WHAT TO WORK ON
What is needed is an exact copy of all the entries.

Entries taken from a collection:
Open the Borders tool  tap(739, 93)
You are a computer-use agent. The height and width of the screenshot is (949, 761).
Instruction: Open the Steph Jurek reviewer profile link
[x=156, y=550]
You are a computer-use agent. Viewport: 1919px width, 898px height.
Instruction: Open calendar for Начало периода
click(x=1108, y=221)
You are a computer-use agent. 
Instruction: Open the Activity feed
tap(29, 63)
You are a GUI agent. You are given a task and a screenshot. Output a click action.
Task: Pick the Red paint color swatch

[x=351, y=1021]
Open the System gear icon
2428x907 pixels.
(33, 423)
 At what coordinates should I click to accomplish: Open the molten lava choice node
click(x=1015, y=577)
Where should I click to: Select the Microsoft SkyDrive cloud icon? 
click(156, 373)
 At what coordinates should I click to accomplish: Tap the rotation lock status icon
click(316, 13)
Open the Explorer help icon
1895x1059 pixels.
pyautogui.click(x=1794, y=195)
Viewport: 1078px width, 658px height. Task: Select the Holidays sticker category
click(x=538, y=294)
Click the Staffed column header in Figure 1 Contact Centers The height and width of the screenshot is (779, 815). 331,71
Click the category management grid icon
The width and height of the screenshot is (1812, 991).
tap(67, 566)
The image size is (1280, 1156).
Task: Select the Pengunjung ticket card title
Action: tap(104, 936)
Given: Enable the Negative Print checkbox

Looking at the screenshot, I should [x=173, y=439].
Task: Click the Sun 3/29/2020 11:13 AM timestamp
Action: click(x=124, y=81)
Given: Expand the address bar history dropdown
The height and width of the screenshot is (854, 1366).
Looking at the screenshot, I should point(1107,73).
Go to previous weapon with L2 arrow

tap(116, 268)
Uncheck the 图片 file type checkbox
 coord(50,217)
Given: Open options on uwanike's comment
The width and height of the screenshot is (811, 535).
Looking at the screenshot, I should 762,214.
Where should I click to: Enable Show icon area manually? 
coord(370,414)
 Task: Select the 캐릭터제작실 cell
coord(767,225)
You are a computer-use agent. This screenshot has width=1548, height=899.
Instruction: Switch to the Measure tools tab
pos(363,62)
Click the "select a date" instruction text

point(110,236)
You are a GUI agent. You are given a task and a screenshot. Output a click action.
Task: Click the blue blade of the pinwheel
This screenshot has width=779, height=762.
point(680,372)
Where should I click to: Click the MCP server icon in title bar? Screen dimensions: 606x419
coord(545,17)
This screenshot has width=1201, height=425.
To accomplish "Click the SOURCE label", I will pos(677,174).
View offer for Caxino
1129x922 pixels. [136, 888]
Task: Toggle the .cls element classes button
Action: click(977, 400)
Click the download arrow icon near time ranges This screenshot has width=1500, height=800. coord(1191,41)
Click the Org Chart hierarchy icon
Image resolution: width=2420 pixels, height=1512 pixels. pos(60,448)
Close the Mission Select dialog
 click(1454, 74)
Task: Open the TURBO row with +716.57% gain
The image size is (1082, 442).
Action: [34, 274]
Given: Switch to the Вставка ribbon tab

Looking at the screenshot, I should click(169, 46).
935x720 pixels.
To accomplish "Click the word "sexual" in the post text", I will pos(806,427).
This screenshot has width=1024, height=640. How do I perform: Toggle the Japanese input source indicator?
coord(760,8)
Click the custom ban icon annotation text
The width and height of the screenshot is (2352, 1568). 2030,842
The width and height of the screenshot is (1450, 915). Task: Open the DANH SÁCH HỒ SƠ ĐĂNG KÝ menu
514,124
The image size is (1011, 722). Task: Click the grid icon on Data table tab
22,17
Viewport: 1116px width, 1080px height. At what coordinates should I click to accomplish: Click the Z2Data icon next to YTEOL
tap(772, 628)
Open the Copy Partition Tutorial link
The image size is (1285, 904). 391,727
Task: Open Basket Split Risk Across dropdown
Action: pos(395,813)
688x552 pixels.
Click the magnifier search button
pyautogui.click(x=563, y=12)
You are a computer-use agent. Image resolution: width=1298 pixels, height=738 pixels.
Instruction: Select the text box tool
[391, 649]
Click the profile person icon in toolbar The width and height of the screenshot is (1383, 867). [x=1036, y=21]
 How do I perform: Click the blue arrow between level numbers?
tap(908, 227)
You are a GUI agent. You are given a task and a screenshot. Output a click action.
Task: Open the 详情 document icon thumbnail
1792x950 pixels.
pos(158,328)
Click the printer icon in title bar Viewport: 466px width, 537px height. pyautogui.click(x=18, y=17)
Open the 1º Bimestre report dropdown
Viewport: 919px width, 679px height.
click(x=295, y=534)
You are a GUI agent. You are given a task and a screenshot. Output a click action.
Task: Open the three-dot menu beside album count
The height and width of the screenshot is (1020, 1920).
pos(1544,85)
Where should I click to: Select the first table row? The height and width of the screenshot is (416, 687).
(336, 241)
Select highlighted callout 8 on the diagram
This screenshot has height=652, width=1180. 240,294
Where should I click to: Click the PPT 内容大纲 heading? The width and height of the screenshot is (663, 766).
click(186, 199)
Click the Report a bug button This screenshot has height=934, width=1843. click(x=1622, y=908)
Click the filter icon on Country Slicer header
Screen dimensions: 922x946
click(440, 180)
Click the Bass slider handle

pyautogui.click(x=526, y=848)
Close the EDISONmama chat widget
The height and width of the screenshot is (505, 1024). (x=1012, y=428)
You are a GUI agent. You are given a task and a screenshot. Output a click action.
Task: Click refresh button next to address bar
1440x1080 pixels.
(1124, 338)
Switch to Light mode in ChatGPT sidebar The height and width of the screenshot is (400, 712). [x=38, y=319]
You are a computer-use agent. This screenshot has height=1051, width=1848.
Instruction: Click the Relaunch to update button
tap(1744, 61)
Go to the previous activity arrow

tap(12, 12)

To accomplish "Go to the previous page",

SOLUTION TO THIS EXERCISE
Open the Borders tool  tap(739, 93)
You are a computer-use agent. The height and width of the screenshot is (949, 761).
Instruction: Open the Steph Jurek reviewer profile link
[x=156, y=550]
You are a computer-use agent. Viewport: 1919px width, 898px height.
Instruction: Open calendar for Начало периода
click(x=1108, y=221)
You are a computer-use agent. 
Instruction: Open the Activity feed
tap(29, 63)
You are a GUI agent. You are given a task and a screenshot. Output a click action.
Task: Pick the Red paint color swatch

[x=351, y=1021]
Open the System gear icon
2428x907 pixels.
(33, 423)
 At what coordinates should I click to accomplish: Open the molten lava choice node
click(x=1015, y=577)
Where should I click to: Select the Microsoft SkyDrive cloud icon? 
click(156, 373)
 At what coordinates should I click to accomplish: Tap the rotation lock status icon
click(316, 13)
Open the Explorer help icon
1895x1059 pixels.
pyautogui.click(x=1794, y=195)
Viewport: 1078px width, 658px height. Task: Select the Holidays sticker category
click(x=538, y=294)
Click the Staffed column header in Figure 1 Contact Centers The height and width of the screenshot is (779, 815). 331,71
Click the category management grid icon
The width and height of the screenshot is (1812, 991).
tap(67, 566)
The image size is (1280, 1156).
Task: Select the Pengunjung ticket card title
Action: tap(104, 936)
Given: Enable the Negative Print checkbox

Looking at the screenshot, I should [x=173, y=439].
Task: Click the Sun 3/29/2020 11:13 AM timestamp
Action: click(x=124, y=81)
Given: Expand the address bar history dropdown
The height and width of the screenshot is (854, 1366).
Looking at the screenshot, I should point(1107,73).
Go to previous weapon with L2 arrow

tap(116, 268)
Uncheck the 图片 file type checkbox
 coord(50,217)
Given: Open options on uwanike's comment
The width and height of the screenshot is (811, 535).
Looking at the screenshot, I should 762,214.
Where should I click to: Enable Show icon area manually? 
coord(370,414)
 Task: Select the 캐릭터제작실 cell
coord(767,225)
You are a computer-use agent. This screenshot has width=1548, height=899.
Instruction: Switch to the Measure tools tab
pos(363,62)
Click the "select a date" instruction text

point(110,236)
You are a GUI agent. You are given a task and a screenshot. Output a click action.
Task: Click the blue blade of the pinwheel
This screenshot has width=779, height=762.
point(680,372)
Where should I click to: Click the MCP server icon in title bar? Screen dimensions: 606x419
coord(545,17)
This screenshot has width=1201, height=425.
To accomplish "Click the SOURCE label", I will pos(677,174).
View offer for Caxino
1129x922 pixels. [136, 888]
Task: Toggle the .cls element classes button
Action: click(977, 400)
Click the download arrow icon near time ranges This screenshot has width=1500, height=800. coord(1191,41)
Click the Org Chart hierarchy icon
Image resolution: width=2420 pixels, height=1512 pixels. pos(60,448)
Close the Mission Select dialog
 click(1454, 74)
Task: Open the TURBO row with +716.57% gain
The image size is (1082, 442).
Action: [34, 274]
Given: Switch to the Вставка ribbon tab

Looking at the screenshot, I should click(169, 46).
935x720 pixels.
To accomplish "Click the word "sexual" in the post text", I will pos(806,427).
This screenshot has width=1024, height=640. How do I perform: Toggle the Japanese input source indicator?
coord(760,8)
Click the custom ban icon annotation text
The width and height of the screenshot is (2352, 1568). 2030,842
The width and height of the screenshot is (1450, 915). Task: Open the DANH SÁCH HỒ SƠ ĐĂNG KÝ menu
514,124
The image size is (1011, 722). Task: Click the grid icon on Data table tab
22,17
Viewport: 1116px width, 1080px height. At what coordinates should I click to accomplish: Click the Z2Data icon next to YTEOL
tap(772, 628)
Open the Copy Partition Tutorial link
The image size is (1285, 904). 391,727
Task: Open Basket Split Risk Across dropdown
Action: pos(395,813)
688x552 pixels.
Click the magnifier search button
pyautogui.click(x=563, y=12)
You are a computer-use agent. Image resolution: width=1298 pixels, height=738 pixels.
Instruction: Select the text box tool
[391, 649]
Click the profile person icon in toolbar The width and height of the screenshot is (1383, 867). [x=1036, y=21]
 How do I perform: Click the blue arrow between level numbers?
tap(908, 227)
You are a GUI agent. You are given a task and a screenshot. Output a click action.
Task: Open the 详情 document icon thumbnail
1792x950 pixels.
pos(158,328)
Click the printer icon in title bar Viewport: 466px width, 537px height. pyautogui.click(x=18, y=17)
Open the 1º Bimestre report dropdown
Viewport: 919px width, 679px height.
click(x=295, y=534)
You are a GUI agent. You are given a task and a screenshot. Output a click action.
Task: Open the three-dot menu beside album count
The height and width of the screenshot is (1020, 1920).
pos(1544,85)
Where should I click to: Select the first table row? The height and width of the screenshot is (416, 687).
(336, 241)
Select highlighted callout 8 on the diagram
This screenshot has height=652, width=1180. 240,294
Where should I click to: Click the PPT 内容大纲 heading? The width and height of the screenshot is (663, 766).
click(186, 199)
Click the Report a bug button This screenshot has height=934, width=1843. click(x=1622, y=908)
Click the filter icon on Country Slicer header
Screen dimensions: 922x946
click(440, 180)
Click the Bass slider handle

pyautogui.click(x=526, y=848)
Close the EDISONmama chat widget
The height and width of the screenshot is (505, 1024). (x=1012, y=428)
You are a GUI agent. You are given a task and a screenshot. Output a click action.
Task: Click refresh button next to address bar
1440x1080 pixels.
(1124, 338)
Switch to Light mode in ChatGPT sidebar The height and width of the screenshot is (400, 712). [x=38, y=319]
You are a computer-use agent. This screenshot has height=1051, width=1848.
Instruction: Click the Relaunch to update button
tap(1744, 61)
Go to the previous activity arrow

tap(12, 12)

To accomplish "Go to the previous page",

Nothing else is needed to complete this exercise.